→ Tasks for this exercise
a) Answer these questions from the CubeSat propulsion article:
(i) What are the dimensions of a CubeSat module in centimeters?
(ii) In what year were CubeSats first launched?
(iii) Which organization identified propulsion as a main technology area to develop for CubeSats?
b) Print the text of the CubeSat propulsion article between "Consisting of modules" and "developed for CubeSats.", inclusive.
c) Proceed with the article on CubeSat propulsion, picking up after its final sentence.

Rubik's-cube-sized CubeSats are a nifty, cheap way for scientists to put a research vessel into space, but they're limited to orbiting where they're launched – until now. Los Alamos researchers have created and tested a safe and innovative rocket motor concept that could soon see CubeSats zooming around space and even steering themselves back to Earth when they're finished their mission.
Consisting of modules measuring 10 x 10 x 11.35 cm (3.9 x 3.9 x 4.5 in), these mini-satellites first launched in 2003, but are currently lacking in propulsion because they're designed to hitch a ride into space with larger, more expensive space missions. They're usually deployed along with routine pressurized cargo launches, usually into low orbits that limit the kinds of studies that CubeSats can perform.
This limitation is, of course, frustrating for space researchers. In fact, the National Academy of Science recently identified propulsion as one of the main areas of technology that needs to be developed for CubeSats.

→ Information given
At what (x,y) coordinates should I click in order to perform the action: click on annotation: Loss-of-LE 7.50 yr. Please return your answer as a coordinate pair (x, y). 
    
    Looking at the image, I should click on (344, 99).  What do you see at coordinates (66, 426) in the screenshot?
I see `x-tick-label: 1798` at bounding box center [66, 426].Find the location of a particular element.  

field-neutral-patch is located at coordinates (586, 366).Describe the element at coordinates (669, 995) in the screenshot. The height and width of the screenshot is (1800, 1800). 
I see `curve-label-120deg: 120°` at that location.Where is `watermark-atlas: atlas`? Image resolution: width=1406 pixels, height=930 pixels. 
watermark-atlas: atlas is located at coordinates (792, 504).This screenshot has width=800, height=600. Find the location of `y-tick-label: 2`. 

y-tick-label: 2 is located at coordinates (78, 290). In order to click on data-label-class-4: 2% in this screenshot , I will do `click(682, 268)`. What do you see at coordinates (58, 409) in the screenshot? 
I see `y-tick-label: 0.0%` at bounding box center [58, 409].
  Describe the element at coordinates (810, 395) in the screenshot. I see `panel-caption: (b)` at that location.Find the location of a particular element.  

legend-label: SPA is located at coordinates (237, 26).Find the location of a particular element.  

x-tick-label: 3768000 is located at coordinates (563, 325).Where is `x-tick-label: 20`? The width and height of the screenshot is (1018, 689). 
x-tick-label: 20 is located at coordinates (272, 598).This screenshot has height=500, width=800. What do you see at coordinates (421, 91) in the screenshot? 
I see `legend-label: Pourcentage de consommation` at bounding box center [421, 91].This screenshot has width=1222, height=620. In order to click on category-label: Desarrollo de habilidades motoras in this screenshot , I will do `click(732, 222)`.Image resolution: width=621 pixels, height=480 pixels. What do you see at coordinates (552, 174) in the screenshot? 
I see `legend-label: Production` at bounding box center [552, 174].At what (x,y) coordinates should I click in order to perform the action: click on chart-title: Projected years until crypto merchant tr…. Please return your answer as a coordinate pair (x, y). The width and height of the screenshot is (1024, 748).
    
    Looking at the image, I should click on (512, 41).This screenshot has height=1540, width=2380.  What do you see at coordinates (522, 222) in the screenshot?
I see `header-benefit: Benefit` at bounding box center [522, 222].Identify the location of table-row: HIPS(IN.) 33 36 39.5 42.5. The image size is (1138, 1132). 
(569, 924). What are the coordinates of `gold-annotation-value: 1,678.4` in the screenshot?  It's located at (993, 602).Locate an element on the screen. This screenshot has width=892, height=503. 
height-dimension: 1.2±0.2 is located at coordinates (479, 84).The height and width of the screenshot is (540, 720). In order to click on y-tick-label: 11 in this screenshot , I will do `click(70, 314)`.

→ Task results
a)
(i) 10 x 10 x 11.35 cm
(ii) 2003
(iii) The National Academy of Science

b)
Consisting of modules measuring 10 x 10 x 11.35 cm (3.9 x 3.9 x 4.5 in), these mini-satellites first launched in 2003, but are currently lacking in propulsion because they're designed to hitch a ride into space with larger, more expensive space missions. They're usually deployed along with routine pressurized cargo launches, usually into low orbits that limit the kinds of studies that CubeSats can perform.
This limitation is, of course, frustrating for space researchers. In fact, the National Academy of Science recently identified propulsion as one of the main areas of technology that needs to be developed for CubeSats.

c)
Bryce Tappan, lead researcher on the Los Alamos National Laboratory Cube Sat Propulsion Concept team says propulsion would greatly expand the mission-space that these small, low-cost satellites can cover. "It would allow CubeSats to enter higher orbits or achieve multiple orbital planes in a single mission, and extend mission lifetimes," he says.
The roadblock to building a self-propelling CubeSat is the inherent risk in the way conventional spacecraft propel themselves through space. Usually, spacecraft use mixed liquid fuel and oxidizer systems to achieve propulsion – methods that are somewhat unstable. This poses a level of risk that would make self-propelling CubeSats unacceptable aboard another organization's space mission.
"Obviously, someone who's paying half a billion dollars to do a satellite launch is not going to accept the risk," says Tappan. "So, anything that is taken on that rideshare would have to be inherently safe; no hazardous liquids."
The rocket propulsion concept that the researchers have developed is a solid-based chemical fuel technology that is completely non-detonable. They're calling the new concept a "segregated fuel oxidizer system," with solid fuel and a solid oxidizer kept completely separate inside the rocket assembly.
The researchers recently tested a six-motor CubeSat-compatible propulsion array with great success.
"I think we're very close to being able to put this propulsion system onto a satellite for a simple demonstration propulsion capability in space," says Tappan.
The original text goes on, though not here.